Data and Code Availability Policy
- Content and Scope
- Data and Software Citations
- Data Availability Statement
- Non-Public Data
- Version of Record
- Registration of Randomized Control Trials
- Ethics Approval
It is the policy of the American Economic Association to publish papers only if the data and code used in the analysis are clearly and precisely documented and access to the data and code is non-exclusive to the authors.
Authors of accepted papers that contain empirical work, simulations, or experimental work must provide, prior to acceptance, information about the data, programs, and other details of the computations sufficient to permit replication, as well as information about access to data and programs.
Data and programs should be archived in the AEA Data and Code Repository.* Authors will provide access to editors and reviewers, if requested, to both data and programs prior to acceptance. The Editor should be notified at the time of submission if access to the data used in a paper is restricted or limited, or if, for some other reason, the requirements above cannot be met.
If data or programs cannot be published in an openly accessible trusted data repository, authors must commit to preserving data and code for a period of no less than five years following publication of the manuscript, and to providing reasonable assistance to requests for clarification and replication.
The AEA Data Editor will assess compliance with this policy, and will verify the accuracy of the information prior to acceptance by the Editor.
For econometric, simulation, and experimental papers, the replication materials shall include (a) the data set(s), (b) description sufficient to access all data at their original source location, (c) the programs used to create any final and analysis data sets from raw data, (d) programs used to run the final models, and (e) description sufficient to allow all programs to be run.
For papers collecting original data through surveys or experiments, the replication materials shall also include (f) survey instruments or experiment instructions, (g) computer code for experiment or survey collection mechanisms, and (h) original instructions and details on subject selection.
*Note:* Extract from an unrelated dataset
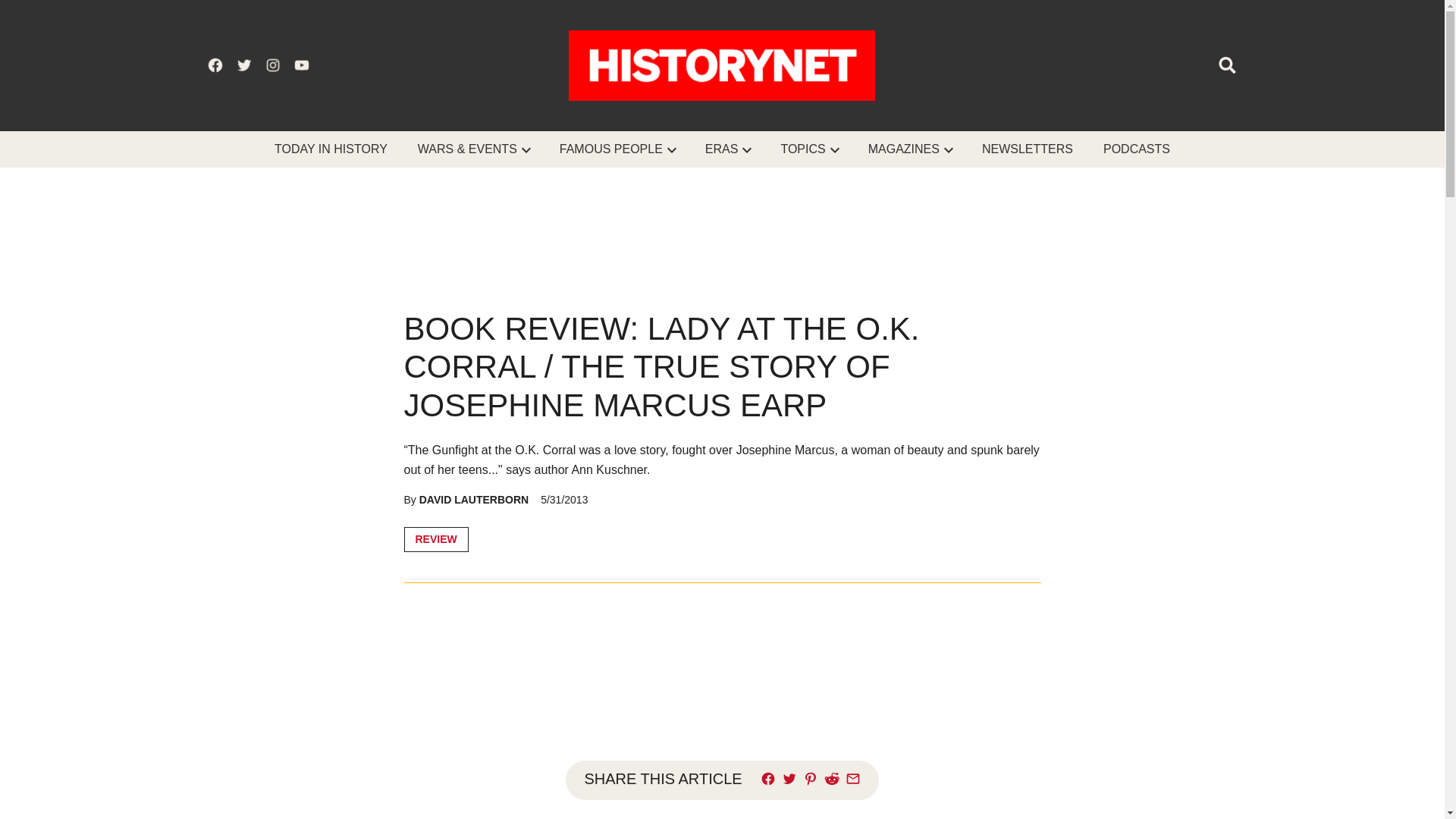
Audio Article  (721, 666)
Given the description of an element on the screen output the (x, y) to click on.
See the supplementary Policy on Experimental and Survey Papers.
All source data used in the paper shall be cited, following the AEA Sample References. Citation of software packages is also encouraged.
A data availability statement covering both the source data and any derivative data shall be provided in the README file. It may additionally be provided as part of online appendices. The data availability statement shall provide detailed information on how, where, and under what conditions an independent researcher can access the original source data, as well as author-generated derivative data, and must be explicit and accurate about any restrictions, requirements, payments, and processing delays. The data availability statement shall provide information to assure the reader that the data are available for a sufficiently long period of time.
This policy, with the exception of item (a) above, also applies to papers that use data that cannot be published as part of a replication package or in an openly accessible trusted data repository. Examples include confidential data with identifying information of persons or businesses and data subject to data use agreements or copyrights that prohibit redistribution. When possible, a private (not to be published) version of the data should be provided to the AEA Data Editor and/or a designated third-party replicator who can provide a third-party reproducibility report.
Data: The data files may be provided in any format compatible with any commonly used statistical package or software. Authors are encouraged to provide data files in open, non-proprietary formats. Authors should ensure that a meaningful name or description (label) is available for every variable in the provided datasets. Codebooks or similar metadata should describe the allowed values and their meaning for each variable. It is acceptable to reference publicly available documentation for these items.
Code: The programs may be provided in any format compatible with commonly used statistical package or software. Should unusual or costly software be required, authors are required to notify the AEA Data Editor. A master script is strongly encouraged.
As part of the archive, authors must provide a README file listing all included files and documenting the purpose, format, and provenance of each file provided, as well as instructing a user on how replication can be conducted. The README shall contain the data availability statement and proper citations for all data used.
The README shall follow the schema provided by the Social Science Data Editors' template README.
Common formats are txt, PDF, and Markdown. The README file should not require proprietary software to view.
After the data and code deposit is accepted by the AEA Data Editor, it will become the version of record associated with the paper. Corrections and revisions are subject to the Policy on Data and Code Revisions.
It is the policy of the AEA that randomized control trials must be registered on the RCT Registry. All such registrations shall be cited in the title footnote and elsewhere in the paper as appropriate. Please see the RCT Registry policy.
If applicable, approval by ethics boards—the Institutional Review Board (IRB) in the United States and equivalent institutions elsewhere—should be demonstrated by including the name of the ethics board and any approval or exemption record number in the title footnote and the author disclosure statement(s). See the Disclosure Policy.
Detailed instructions for preparing and depositing replication packages are provided in the AEA Data Editor's step-by-step guide.
For more information, see Frequently Asked Questions.
*Other repositories and archives may be acceptable, as long as these are considered to be "trusted" archives or repositories, see guidance. The AEA Data Editor will assess suitability of any such repositories and archives.
This version (September 2020) supplants all prior data policies.